Both Hain and McLaughlin deemed the USA Hockey experience a springboard to their subsequent success.

“Going to the National Player Development Camp and then to Five Nations in Dallas, that was kind of the start to this season and it was for sure a confidence builder to make the team and put on that USA jersey,” said Hain. “It was unbelievable having my name called and wearing that jersey.”

When McLaughlin first saw his USA jersey, he thought of his mother, who brought him to the rink in Grand Rapids and a hundred others through the years.

“I teared up a little bit,” he said. “My mom was proud, and making her proud of me is one of the biggest things.”

With Hain, McLaughlin and fellow Minnesotan Devlin McCabe pacing the offense, Team USA rolled undefeated through the Five Nations Tournament, cementing a lasting brotherhood among the players who represented nine states in total.

“It surprised me how close we got to all the guys,” said Hain. “Even at the Player Development Camp, but especially during that two weeks in Dallas, we really bonded.

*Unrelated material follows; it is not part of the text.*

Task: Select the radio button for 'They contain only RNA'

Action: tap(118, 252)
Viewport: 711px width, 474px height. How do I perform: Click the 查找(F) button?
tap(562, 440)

I still talk to all the guys from that team. Nothing’s beat it so far in my hockey experience.”

That could change this week, however, if Grand Rapids was to claim a state championship all of northern Minnesota would celebrate.

“Watching the Minnesota high school season from afar, I’m not surprised to see Grand Rapids make it to the ‘X,’” said Rausch. “When you combine two players like Gavin and Blake with Micah Miller on a line, it gives you a threat to be successful in every game you play.

“The experiences Gavin and Blake had over the last 12 months, both in Minnesota and elsewhere with the National Team Development Program tryout camp, the National Player Development Camp and the Five Nations Tournament, should serve them well heading into the state tournament. They can draw on those experiences to help their team in a survive-and-advance type of setting. The same can be said for Ben Helgeson from Hill-Murray and Ethan Frisch from Moorhead, who also competed for us at the camps and Five Nations, and are now playing for a state championship, and also Casey Mittelstadt from Eden Prairie, who played for our Hlinka Tournament team in 2015 and for the U.S. Men’s National Under-18 Team in 2016.

“They’ve all been in pressure environments before and excelled when called upon.”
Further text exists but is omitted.